(DATASET RECORDS begins)
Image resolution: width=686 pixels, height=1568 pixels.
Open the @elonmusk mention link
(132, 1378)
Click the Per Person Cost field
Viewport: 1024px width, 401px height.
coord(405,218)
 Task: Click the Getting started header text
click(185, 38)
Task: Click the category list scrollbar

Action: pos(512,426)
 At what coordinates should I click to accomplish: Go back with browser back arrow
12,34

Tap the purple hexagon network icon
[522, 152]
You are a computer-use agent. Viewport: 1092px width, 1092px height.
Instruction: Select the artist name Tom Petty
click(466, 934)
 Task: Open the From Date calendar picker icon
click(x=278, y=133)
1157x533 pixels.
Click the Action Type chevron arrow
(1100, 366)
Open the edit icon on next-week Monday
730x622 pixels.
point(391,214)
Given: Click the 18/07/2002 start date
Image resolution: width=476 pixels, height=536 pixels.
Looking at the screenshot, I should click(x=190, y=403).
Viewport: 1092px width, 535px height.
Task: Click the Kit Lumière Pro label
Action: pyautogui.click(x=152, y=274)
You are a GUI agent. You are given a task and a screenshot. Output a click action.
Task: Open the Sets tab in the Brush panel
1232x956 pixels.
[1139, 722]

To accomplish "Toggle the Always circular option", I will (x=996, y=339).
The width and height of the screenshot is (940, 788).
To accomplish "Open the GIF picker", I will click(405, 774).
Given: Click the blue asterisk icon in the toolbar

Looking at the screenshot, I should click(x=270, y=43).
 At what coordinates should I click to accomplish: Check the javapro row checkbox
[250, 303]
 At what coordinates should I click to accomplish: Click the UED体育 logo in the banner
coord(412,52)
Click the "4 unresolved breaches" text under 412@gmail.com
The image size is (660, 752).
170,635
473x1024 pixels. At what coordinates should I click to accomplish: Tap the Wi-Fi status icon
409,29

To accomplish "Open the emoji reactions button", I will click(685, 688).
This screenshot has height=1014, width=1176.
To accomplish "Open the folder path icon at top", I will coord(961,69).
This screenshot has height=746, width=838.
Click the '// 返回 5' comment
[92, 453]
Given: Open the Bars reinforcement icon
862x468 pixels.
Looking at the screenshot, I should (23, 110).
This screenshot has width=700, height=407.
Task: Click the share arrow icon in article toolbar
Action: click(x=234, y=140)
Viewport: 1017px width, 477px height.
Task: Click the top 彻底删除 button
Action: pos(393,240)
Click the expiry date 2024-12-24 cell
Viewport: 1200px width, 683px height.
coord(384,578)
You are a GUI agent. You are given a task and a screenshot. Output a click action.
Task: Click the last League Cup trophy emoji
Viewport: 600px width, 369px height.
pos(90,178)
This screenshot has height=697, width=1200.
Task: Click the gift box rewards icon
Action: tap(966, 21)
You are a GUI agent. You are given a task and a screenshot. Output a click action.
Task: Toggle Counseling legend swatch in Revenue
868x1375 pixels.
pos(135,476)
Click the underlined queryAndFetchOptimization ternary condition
(DATASET RECORDS ends)
[TASK INSTRUCTIONS]: Retype the records above in full, with no differences.

[SOLUTION TO THIS TASK]:
Image resolution: width=686 pixels, height=1568 pixels.
Open the @elonmusk mention link
(132, 1378)
Click the Per Person Cost field
Viewport: 1024px width, 401px height.
coord(405,218)
 Task: Click the Getting started header text
click(185, 38)
Task: Click the category list scrollbar

Action: pos(512,426)
 At what coordinates should I click to accomplish: Go back with browser back arrow
12,34

Tap the purple hexagon network icon
[522, 152]
You are a computer-use agent. Viewport: 1092px width, 1092px height.
Instruction: Select the artist name Tom Petty
click(466, 934)
 Task: Open the From Date calendar picker icon
click(x=278, y=133)
1157x533 pixels.
Click the Action Type chevron arrow
(1100, 366)
Open the edit icon on next-week Monday
730x622 pixels.
point(391,214)
Given: Click the 18/07/2002 start date
Image resolution: width=476 pixels, height=536 pixels.
Looking at the screenshot, I should click(x=190, y=403).
Viewport: 1092px width, 535px height.
Task: Click the Kit Lumière Pro label
Action: pyautogui.click(x=152, y=274)
You are a GUI agent. You are given a task and a screenshot. Output a click action.
Task: Open the Sets tab in the Brush panel
1232x956 pixels.
[1139, 722]

To accomplish "Toggle the Always circular option", I will (x=996, y=339).
The width and height of the screenshot is (940, 788).
To accomplish "Open the GIF picker", I will click(405, 774).
Given: Click the blue asterisk icon in the toolbar

Looking at the screenshot, I should click(x=270, y=43).
 At what coordinates should I click to accomplish: Check the javapro row checkbox
[250, 303]
 At what coordinates should I click to accomplish: Click the UED体育 logo in the banner
coord(412,52)
Click the "4 unresolved breaches" text under 412@gmail.com
The image size is (660, 752).
170,635
473x1024 pixels. At what coordinates should I click to accomplish: Tap the Wi-Fi status icon
409,29

To accomplish "Open the emoji reactions button", I will click(685, 688).
This screenshot has height=1014, width=1176.
To accomplish "Open the folder path icon at top", I will coord(961,69).
This screenshot has height=746, width=838.
Click the '// 返回 5' comment
[92, 453]
Given: Open the Bars reinforcement icon
862x468 pixels.
Looking at the screenshot, I should (23, 110).
This screenshot has width=700, height=407.
Task: Click the share arrow icon in article toolbar
Action: click(x=234, y=140)
Viewport: 1017px width, 477px height.
Task: Click the top 彻底删除 button
Action: pos(393,240)
Click the expiry date 2024-12-24 cell
Viewport: 1200px width, 683px height.
coord(384,578)
You are a GUI agent. You are given a task and a screenshot. Output a click action.
Task: Click the last League Cup trophy emoji
Viewport: 600px width, 369px height.
pos(90,178)
This screenshot has height=697, width=1200.
Task: Click the gift box rewards icon
Action: tap(966, 21)
You are a GUI agent. You are given a task and a screenshot. Output a click action.
Task: Toggle Counseling legend swatch in Revenue
868x1375 pixels.
pos(135,476)
Click the underlined queryAndFetchOptimization ternary condition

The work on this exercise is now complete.